If one uses series.value_counts(dropna=False)
it includes NaN
values, but crosstab(series1, series2, dropna=False)
does not include NaN
values. I think of cross_tab
kind of like 2-dimensional value_counts()
, so this is surprising.
In [31]: x = pd.Series(['a', 'b', 'a', None, 'a'])
In [32]: y = pd.Series(['c', 'd', 'd', 'c', None])
In [33]: y.value_counts(dropna=False)
Out[33]:
d 2
c 2
NaN 1
dtype: int64
In [34]: pd.crosstab(x, y, dropna=False)
Out[34]:
c d
row_0
a 1 1
b 0 1
I believe what crosstab(..., dropna=False)
really does is just include rows/columns that would otherwise have all zeros, but that doesn't seem the same as dropna=False
to me. I would have expected to see a row and column entry for NaN
, something like:
c d NaN
row_0
a 1 1 1
b 0 1 0
NaN 1 0 0
Thoughts on this?
This is on current master (almost 0.17).
can you show what you would expect as ouptput?
@jreback I updated the original description to include the expected output.
This further example (a slightly modified version of one from the crosstab docs) shows what dropna
currently does:
In [69]: a = np.array(['foo', 'foo', 'foo', 'foo', 'bar', 'bar', 'bar', 'bar', 'foo', 'foo', 'foo'])
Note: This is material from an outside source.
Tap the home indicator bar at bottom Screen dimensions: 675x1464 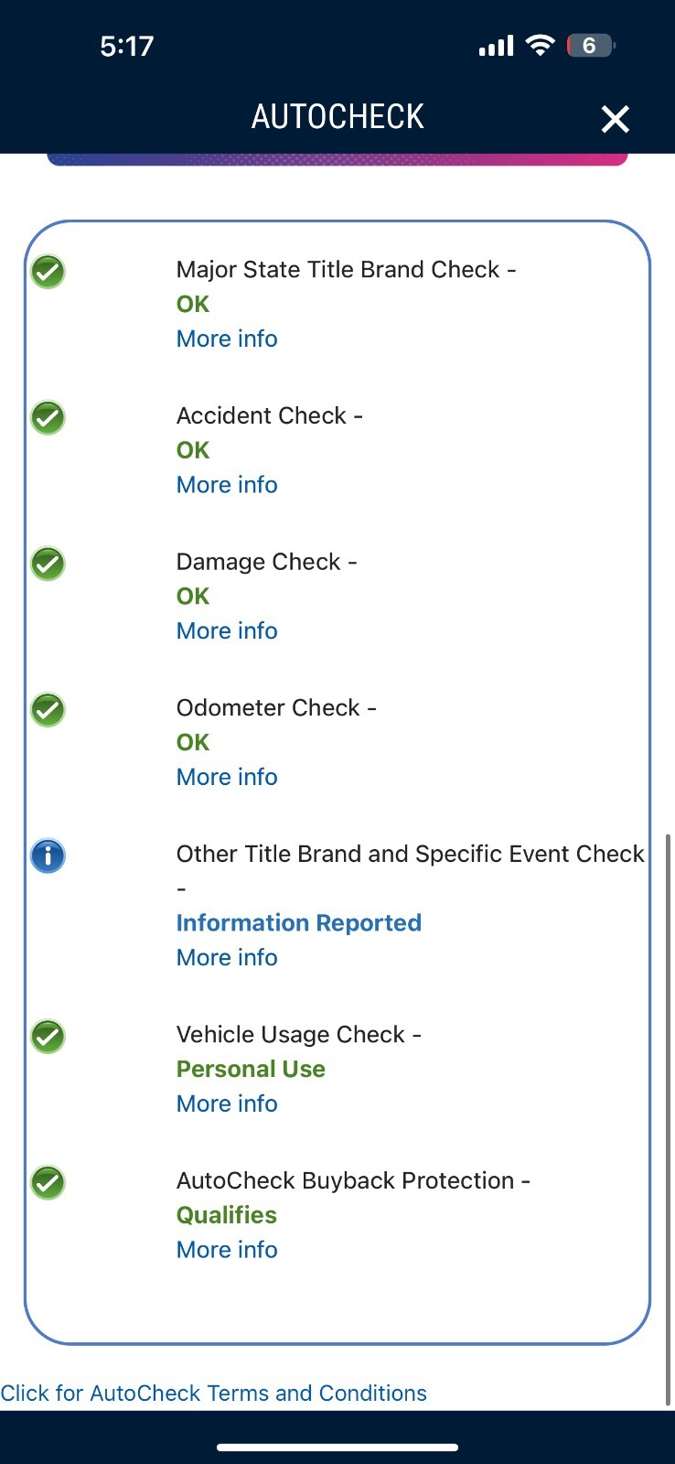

In [70]: b = np.array(['one', 'one', 'one', 'two', 'one', 'one', 'one', 'two', 'one', 'one', 'one'])
In [71]: c = np.array(['dull', 'dull', 'shiny', 'dull', 'dull', 'shiny', 'shiny', 'dull', 'shiny', 'shiny', 'shiny'])
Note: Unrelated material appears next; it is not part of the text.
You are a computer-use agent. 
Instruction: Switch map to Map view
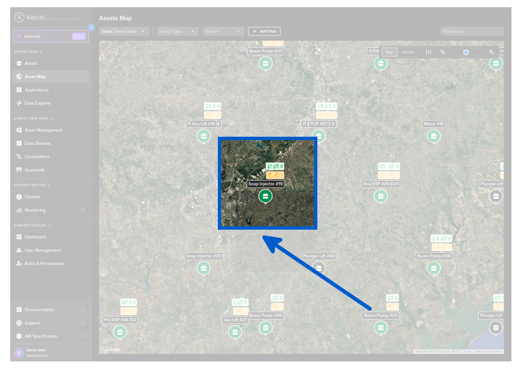[389, 52]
In [72]: pd.crosstab(a, [b, c], dropna=True)
Out[72]:
col_0 one two
col_1 dull shiny dull
row_0
bar 1 2 1
foo 2 4 1
In [73]: pd.crosstab(a, [b, c], dropna=False)
Out[73]:
one two
dull shiny dull shiny
row_0
bar 1 2 1 0
foo 2 4 1 0
I think we need a different name for this behavior. drop_empty
? drop_all_zero
? (or perhaps include_all_zero=False
) Is there any naming precedent set elsewhere in the codebase?
Or perhaps the behavior I am looking for should have the new name, like drop_na_values
... though really I think the connection with the existing value_counts(dropna=...)
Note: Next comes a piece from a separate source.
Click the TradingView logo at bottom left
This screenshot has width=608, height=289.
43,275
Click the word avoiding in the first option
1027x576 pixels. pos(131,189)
behavior is fairly strong.
My R is very rusty, but it does support this feature, just for reference of how another system does it. (I actually don't know how to do in R what pandas is currently doing with dropna
, where it includes all Cartesian product variants of a multi-level index.) And R even more explicitly matches the behavior between value_counts()
and cross_tab()
since you can use the same R function, table
, for both.
> x <- c('a', 'b', 'a', NA, 'a')
> y <- c('c', 'd', 'd', 'c', NA)
> table(x)
x
a b
3 1
> # one way for including NA's
> table(x, exclude=NULL)
x
a b <NA>
3 1 1
> # another way for including NA's
> table(x, useNA='ifany')
x
a b <NA>
3 1 1
> table(x, y)
y
x c d
a 1 1
b 0 1
> table(x, y, useNA='ifany')
y
x c d <NA>
a 1 1 1
b 0 1 0
<NA> 1 0 0
I keep running into this. Hopefully I will have time to look at it soon, or it will get fixed as a result of some of the missing-value-handling issues that people are hoping to resolve with a change to pandas underlying data representations.
Here's a related issue (could perhaps be its own issue). Set up x and y as above, and then try and use crosstab with margins:
In [8]: pd.crosstab(x, y, margins=True)
Out[8]:
col_0 c d All
row_0
a 1 1 3
b 0 1 1
All 2 2 5
In [9]: # huh that's weird, the columns don't sum
In [10]: pd.crosstab(x, y, dropna=False, margins=True)
---------------------------------------------------------------------------
ValueError Traceback (most recent call last)
/home/andrew/miniconda3/envs/bayesian/lib/python3.5/site-packages/pandas/core/index.py in _get_level_number(self, level)
4417 raise ValueError('The name %s occurs multiple times, use a '
-> 4418 'level number' % level)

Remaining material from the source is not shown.